JOBS:
A. Condense the paragraph in the holiday cleanup article that begins "If you managed to restrain yourself" into a brief bulleted list that keeps its main facts.
B. Return the passage of the holiday cleanup article from "Wednesday, July 30, 2014" to "got you covered.", copied word for word.
C. Write the next part of the article on clearing up after the holidays, picking up after its final sentence.

Wednesday, July 30, 2014
Inquirer Daily News

Clearing Up After the Holidays

Photo: Allie Towers Rice/FlickrThe holidays tend to generate large volumes of waste as you raise the roof with your celebrations. You've got wrappings; old tech and other discards replaced by shiny new presents; trees and greenery swags; ugly and unwanted presents (come on, you know you got at least one); extra food; and so much more. It can seem a little overwhelming to stagger out on Boxing Day and attempt to figure out what to do with all this junk, and we've got you covered.

*Packages, wrapping, and more.

If you managed to restrain yourself while unwrapping, you may have a tidy array of wrapping paper to reuse next year. Tip: roll it up to minimize creasing so it will be in good shape. You can save all your ribbons, and bows, too. If you were a little more zesty during the unwrapping process, that wrapping paper is compostable, and can also be recycled. (Next year, consider using burlap, cotton, silk, and other organic materials for ribbons, as they can be reused or composted much more easily.)

DATA RECORDS:
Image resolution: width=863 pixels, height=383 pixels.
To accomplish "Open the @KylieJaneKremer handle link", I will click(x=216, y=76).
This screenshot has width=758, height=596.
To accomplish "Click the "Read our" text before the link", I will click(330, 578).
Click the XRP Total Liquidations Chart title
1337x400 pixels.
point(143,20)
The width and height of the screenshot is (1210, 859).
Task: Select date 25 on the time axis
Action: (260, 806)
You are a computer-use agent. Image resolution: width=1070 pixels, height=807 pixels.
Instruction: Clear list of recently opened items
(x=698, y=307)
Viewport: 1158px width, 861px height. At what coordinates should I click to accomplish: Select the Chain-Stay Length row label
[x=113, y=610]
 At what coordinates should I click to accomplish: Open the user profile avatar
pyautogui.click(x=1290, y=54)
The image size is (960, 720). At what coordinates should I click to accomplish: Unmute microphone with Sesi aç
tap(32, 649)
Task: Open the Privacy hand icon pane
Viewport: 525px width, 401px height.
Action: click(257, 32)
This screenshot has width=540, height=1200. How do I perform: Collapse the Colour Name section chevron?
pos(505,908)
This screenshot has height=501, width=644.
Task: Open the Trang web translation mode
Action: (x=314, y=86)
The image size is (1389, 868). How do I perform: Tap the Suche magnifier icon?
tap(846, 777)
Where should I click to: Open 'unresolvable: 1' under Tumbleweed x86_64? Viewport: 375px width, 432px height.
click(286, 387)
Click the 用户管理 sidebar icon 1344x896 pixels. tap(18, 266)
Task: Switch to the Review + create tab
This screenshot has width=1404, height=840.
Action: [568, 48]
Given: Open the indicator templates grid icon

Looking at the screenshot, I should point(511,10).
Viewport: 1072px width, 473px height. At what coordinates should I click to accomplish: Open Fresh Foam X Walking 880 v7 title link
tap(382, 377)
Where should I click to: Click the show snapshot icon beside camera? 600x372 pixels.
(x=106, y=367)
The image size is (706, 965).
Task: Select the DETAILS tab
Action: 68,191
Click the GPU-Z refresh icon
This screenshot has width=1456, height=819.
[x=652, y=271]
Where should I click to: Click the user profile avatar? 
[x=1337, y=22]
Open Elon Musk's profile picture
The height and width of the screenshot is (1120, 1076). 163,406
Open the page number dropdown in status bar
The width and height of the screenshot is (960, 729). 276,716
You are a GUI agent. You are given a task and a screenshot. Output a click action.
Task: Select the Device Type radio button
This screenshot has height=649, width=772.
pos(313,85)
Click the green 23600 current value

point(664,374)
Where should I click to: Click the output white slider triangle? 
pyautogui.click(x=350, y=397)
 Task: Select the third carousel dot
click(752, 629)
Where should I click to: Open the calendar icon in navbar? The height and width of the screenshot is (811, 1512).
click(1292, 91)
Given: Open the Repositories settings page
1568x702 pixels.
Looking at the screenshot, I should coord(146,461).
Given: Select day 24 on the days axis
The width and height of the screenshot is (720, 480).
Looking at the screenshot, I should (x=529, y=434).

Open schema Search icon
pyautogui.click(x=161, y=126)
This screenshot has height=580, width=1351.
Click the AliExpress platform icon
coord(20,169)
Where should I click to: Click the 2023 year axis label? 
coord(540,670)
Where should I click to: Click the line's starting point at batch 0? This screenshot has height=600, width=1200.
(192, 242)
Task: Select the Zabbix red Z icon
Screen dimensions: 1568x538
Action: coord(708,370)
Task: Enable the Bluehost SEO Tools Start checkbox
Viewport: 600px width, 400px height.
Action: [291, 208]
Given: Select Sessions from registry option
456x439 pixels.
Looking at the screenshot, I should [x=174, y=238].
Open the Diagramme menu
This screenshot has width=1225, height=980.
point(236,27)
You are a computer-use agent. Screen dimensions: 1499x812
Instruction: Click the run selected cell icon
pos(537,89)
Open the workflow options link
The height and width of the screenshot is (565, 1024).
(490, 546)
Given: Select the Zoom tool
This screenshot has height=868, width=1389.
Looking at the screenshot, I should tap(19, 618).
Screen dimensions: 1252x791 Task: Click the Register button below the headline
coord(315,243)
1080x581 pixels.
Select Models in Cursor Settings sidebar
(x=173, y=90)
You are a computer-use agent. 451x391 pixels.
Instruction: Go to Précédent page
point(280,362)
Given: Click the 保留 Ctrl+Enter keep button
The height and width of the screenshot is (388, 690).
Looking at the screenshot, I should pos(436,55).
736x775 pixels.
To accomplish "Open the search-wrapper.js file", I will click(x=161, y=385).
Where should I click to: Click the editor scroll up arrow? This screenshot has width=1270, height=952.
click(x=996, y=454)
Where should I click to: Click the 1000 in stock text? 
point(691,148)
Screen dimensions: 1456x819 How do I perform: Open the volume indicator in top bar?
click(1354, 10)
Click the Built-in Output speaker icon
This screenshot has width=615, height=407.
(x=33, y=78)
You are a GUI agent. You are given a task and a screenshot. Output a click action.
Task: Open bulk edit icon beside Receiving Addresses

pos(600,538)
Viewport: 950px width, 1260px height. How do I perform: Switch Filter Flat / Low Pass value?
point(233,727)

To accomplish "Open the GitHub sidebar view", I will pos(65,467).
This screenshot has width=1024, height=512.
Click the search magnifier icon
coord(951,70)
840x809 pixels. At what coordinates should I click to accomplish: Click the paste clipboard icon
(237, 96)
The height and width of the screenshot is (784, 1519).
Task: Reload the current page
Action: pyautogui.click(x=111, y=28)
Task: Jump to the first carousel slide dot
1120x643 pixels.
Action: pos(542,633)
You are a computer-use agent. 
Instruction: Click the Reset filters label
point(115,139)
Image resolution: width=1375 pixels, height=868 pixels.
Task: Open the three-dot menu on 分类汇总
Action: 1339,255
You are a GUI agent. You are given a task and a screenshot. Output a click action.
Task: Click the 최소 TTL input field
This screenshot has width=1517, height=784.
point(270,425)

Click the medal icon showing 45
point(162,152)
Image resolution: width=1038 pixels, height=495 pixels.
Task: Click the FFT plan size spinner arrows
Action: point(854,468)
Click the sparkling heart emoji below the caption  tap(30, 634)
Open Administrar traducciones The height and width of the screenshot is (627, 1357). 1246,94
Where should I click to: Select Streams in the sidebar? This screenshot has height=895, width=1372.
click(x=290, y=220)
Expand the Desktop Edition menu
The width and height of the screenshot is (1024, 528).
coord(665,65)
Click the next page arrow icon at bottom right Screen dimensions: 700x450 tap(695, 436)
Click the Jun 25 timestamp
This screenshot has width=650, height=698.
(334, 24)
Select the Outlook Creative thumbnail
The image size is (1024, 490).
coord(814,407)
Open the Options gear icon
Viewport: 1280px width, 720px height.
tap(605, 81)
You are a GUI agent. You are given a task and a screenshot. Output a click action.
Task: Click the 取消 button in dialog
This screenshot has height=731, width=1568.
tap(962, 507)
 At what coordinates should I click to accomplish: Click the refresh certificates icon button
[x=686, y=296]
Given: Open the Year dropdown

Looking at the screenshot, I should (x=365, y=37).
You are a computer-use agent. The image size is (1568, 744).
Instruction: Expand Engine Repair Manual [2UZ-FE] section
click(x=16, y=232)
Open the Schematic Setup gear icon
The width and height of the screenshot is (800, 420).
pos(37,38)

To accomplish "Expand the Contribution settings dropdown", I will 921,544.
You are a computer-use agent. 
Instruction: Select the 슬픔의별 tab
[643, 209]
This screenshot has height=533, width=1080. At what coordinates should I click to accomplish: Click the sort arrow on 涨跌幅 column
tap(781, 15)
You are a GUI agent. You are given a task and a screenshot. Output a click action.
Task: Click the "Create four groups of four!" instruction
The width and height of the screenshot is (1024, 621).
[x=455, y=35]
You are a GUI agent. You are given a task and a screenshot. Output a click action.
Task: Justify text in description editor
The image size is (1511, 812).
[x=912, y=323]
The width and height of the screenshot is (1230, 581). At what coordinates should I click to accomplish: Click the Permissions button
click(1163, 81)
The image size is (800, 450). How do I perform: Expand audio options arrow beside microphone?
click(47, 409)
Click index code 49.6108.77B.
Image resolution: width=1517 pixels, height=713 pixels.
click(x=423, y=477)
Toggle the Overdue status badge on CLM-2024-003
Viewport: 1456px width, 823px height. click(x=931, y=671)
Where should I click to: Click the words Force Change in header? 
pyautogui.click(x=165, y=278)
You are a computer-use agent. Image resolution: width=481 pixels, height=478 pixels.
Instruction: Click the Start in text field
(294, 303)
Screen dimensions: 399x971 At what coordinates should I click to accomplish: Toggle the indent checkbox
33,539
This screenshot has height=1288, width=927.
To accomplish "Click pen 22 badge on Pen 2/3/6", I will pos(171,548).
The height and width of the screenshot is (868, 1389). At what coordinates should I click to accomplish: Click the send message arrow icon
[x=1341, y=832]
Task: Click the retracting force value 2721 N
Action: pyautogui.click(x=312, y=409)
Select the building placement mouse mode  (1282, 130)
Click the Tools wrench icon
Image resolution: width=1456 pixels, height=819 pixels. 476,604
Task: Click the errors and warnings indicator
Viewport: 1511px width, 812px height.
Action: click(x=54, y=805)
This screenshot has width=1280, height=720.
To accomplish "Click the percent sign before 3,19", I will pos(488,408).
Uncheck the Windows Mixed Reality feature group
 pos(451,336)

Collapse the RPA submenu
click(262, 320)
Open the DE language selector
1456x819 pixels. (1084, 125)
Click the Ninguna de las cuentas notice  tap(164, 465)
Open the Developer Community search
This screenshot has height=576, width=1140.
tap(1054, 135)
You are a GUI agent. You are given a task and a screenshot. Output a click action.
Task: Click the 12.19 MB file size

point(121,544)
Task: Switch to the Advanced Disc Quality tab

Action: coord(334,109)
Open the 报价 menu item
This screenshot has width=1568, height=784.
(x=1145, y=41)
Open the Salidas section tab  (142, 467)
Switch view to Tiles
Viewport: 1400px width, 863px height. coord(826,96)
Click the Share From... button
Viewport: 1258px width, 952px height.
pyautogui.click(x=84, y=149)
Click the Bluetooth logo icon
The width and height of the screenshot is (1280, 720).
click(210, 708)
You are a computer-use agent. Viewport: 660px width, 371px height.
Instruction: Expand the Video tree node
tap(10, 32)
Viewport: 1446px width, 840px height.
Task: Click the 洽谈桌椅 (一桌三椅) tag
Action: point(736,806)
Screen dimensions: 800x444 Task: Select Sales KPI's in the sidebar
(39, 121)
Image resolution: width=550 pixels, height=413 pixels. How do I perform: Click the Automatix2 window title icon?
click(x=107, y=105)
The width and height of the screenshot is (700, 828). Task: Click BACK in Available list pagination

RESPONSES TO THE TASKS:
A.
- Neatly unwrapped wrapping paper can be reused next year. Roll it up to minimize creasing.
- Ribbons and bows can be saved too.
- Torn wrapping paper is compostable and can also be recycled.
- Next year, consider ribbons made of burlap, cotton, silk, and other organic materials, which are easier to reuse or compost.

B.
Wednesday, July 30, 2014
Inquirer Daily News

Clearing Up After the Holidays

Photo: Allie Towers Rice/FlickrThe holidays tend to generate large volumes of waste as you raise the roof with your celebrations. You've got wrappings; old tech and other discards replaced by shiny new presents; trees and greenery swags; ugly and unwanted presents (come on, you know you got at least one); extra food; and so much more. It can seem a little overwhelming to stagger out on Boxing Day and attempt to figure out what to do with all this junk, and we've got you covered.

C.
Got boxes? We wouldn't be surprised. It's a good idea to keep the packaging for items you might need to return (but you probably already know that), and if you got any fragile items, you might want to put their original boxes in storage so you can re-use them when you move. Other boxes can be broken down and recycled, or you can check out our epic list of things to do with cardboard boxes.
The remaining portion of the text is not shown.